Scientists date an Indonesian cave painting to 40,000 years old—shaking up previous ideas about art’s origins and migration.
High Cave Culture
Seventeen thousand years ago, humans painted realistic images of bulls, bison, stags, horses, and other animals on the walls of the caves of Lascaux, in France. They made stencils of their hands, too.
There’s lots of cave art in Europe, but there is also prehistoric cave art in Indonesia.
The Indonesian art was discovered in the 1950’s in a cave on the island of Sulawesi. There were paintings of indigenous mammals; a midget water buffalo, a warty pig, and a pig‑deer, and there were hand stencils like the ones at Lascaux.

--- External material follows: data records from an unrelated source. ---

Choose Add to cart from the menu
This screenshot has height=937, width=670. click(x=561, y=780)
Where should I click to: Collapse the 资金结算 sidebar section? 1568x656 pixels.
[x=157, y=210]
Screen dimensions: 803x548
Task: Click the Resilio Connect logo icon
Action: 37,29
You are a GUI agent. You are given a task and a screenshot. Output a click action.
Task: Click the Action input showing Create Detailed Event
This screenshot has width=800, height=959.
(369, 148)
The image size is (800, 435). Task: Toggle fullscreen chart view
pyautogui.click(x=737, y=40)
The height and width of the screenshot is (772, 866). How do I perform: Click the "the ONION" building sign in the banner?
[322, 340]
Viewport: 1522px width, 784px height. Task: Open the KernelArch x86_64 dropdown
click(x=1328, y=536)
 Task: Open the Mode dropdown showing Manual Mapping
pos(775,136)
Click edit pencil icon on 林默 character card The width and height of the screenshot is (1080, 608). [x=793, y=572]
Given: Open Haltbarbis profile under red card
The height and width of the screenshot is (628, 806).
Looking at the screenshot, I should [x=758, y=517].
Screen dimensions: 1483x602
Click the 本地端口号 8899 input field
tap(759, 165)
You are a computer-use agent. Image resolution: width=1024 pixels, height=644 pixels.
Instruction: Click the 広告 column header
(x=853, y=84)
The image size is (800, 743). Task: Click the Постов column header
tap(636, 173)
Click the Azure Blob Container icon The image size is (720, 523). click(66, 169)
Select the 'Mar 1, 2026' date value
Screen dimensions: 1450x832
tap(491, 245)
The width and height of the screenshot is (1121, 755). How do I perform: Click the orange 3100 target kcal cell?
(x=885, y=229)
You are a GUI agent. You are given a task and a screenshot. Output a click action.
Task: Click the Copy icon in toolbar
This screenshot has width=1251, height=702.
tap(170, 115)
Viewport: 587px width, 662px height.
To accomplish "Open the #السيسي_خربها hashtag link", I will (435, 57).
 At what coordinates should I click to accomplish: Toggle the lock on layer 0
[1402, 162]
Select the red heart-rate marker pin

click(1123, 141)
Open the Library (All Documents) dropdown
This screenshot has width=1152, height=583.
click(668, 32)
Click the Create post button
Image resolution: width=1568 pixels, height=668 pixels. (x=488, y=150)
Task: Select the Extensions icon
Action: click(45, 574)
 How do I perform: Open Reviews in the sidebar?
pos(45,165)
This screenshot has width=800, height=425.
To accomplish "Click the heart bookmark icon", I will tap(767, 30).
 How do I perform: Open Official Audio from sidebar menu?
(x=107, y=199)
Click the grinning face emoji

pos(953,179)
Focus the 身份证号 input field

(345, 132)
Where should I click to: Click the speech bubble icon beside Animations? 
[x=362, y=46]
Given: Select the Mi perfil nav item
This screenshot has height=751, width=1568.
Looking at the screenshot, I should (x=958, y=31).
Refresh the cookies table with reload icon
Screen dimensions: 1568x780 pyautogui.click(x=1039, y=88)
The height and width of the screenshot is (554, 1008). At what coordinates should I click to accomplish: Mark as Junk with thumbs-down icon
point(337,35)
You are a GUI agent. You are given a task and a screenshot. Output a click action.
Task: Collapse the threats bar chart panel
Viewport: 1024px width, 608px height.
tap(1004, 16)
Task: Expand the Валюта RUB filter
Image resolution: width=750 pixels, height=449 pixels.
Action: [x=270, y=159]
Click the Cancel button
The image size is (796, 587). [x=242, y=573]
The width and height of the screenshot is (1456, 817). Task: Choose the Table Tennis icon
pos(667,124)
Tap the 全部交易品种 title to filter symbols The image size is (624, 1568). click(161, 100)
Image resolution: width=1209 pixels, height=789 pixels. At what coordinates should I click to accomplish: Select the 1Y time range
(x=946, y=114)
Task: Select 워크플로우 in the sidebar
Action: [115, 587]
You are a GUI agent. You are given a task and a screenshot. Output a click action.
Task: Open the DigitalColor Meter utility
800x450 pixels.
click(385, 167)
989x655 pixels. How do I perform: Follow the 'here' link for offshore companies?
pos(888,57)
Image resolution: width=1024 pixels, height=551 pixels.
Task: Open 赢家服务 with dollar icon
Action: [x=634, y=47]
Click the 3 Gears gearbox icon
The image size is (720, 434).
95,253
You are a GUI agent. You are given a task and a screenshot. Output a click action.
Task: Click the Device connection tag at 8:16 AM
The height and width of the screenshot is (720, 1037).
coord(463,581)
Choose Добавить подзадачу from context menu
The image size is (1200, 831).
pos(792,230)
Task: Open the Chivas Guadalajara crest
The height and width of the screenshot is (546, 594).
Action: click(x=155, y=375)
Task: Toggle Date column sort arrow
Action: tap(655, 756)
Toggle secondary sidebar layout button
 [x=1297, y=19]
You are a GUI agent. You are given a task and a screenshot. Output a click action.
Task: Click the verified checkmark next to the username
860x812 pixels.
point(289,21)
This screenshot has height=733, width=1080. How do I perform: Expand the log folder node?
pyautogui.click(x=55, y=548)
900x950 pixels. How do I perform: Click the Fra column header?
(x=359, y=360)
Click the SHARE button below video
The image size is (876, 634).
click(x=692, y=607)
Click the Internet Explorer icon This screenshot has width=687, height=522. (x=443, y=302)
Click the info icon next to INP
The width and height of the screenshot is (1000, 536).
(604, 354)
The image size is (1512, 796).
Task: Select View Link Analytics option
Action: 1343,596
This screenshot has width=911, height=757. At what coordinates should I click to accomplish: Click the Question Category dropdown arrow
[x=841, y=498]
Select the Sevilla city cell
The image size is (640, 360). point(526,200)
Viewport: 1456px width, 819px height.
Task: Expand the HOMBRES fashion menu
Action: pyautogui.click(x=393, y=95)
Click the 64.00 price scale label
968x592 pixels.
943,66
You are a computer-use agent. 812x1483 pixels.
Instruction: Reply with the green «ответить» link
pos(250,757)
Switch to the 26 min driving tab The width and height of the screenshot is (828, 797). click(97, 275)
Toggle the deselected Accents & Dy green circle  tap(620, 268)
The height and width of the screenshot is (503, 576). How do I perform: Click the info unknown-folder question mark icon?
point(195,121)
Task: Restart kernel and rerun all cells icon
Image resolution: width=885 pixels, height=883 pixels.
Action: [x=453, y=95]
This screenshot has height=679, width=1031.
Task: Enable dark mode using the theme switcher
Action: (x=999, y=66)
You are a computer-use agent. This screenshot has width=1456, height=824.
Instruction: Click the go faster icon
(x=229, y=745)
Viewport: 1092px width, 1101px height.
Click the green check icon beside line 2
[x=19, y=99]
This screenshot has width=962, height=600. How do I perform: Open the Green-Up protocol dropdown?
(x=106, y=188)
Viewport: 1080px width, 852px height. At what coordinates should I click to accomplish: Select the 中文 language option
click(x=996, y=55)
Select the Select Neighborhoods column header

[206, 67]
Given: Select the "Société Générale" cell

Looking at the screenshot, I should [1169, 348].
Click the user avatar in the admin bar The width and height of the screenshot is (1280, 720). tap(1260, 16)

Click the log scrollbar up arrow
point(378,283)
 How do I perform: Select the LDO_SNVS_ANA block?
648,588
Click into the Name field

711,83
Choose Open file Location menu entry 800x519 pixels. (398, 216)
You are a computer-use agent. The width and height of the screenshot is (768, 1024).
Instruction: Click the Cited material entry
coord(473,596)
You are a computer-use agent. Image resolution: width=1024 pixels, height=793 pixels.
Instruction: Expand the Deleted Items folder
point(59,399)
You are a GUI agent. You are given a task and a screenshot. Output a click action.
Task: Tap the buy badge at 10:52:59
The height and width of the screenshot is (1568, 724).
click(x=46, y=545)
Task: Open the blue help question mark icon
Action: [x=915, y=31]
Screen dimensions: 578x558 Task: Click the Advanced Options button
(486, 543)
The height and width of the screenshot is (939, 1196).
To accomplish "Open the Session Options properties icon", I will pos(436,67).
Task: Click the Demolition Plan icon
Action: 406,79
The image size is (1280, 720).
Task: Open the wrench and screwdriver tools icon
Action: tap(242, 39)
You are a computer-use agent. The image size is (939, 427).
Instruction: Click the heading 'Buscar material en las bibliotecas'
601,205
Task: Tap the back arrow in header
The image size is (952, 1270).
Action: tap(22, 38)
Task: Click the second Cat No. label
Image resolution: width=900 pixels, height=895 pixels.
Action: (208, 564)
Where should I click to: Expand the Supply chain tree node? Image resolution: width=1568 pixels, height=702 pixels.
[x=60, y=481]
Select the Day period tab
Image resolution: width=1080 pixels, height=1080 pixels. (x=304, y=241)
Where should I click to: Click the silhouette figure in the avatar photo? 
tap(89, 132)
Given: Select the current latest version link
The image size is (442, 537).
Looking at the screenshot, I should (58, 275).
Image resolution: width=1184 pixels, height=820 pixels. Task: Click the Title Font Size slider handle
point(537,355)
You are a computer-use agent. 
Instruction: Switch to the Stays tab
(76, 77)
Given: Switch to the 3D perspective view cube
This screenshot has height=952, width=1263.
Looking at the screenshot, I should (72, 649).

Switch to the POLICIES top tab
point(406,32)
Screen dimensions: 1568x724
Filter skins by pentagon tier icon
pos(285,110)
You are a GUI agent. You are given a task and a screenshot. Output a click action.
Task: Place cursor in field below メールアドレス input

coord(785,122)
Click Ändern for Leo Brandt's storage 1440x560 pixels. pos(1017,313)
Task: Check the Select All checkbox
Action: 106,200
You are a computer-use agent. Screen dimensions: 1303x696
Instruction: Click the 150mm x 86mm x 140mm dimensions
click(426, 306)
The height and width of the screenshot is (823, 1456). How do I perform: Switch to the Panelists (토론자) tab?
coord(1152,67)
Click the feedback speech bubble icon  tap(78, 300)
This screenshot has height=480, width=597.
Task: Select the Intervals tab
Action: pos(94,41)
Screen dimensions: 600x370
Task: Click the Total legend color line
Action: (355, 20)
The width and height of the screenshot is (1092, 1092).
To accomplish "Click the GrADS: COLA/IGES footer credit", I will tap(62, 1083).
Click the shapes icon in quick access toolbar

In 2014, archeologists reported a remarkable discovery they made when they measured their age.
Artistic Beginnings
The scientists determined the age of a cave painting by dating the lumpy mineral deposits that formed on top of the paintings after they were made. The deposits contained small amounts of uranium.
Uranium is an unstable radioactive element. It decays into thorium at a known rate. If you can measure the ratio of uranium to thorium in the deposits, then it’s possible to calculate their age.
They found they were at least 40,000 years old. That’s at least as old as the oldest known art in Europe. It would mean that humans probably didn’t first invent art in Europe.
Our species, Homo sapiens, first appeared in Africa, and then migrated outward into Europe and Asia. It might mean that art was invented much earlier than we thought, in Africa, and that humans carried the tradition with them as they spread.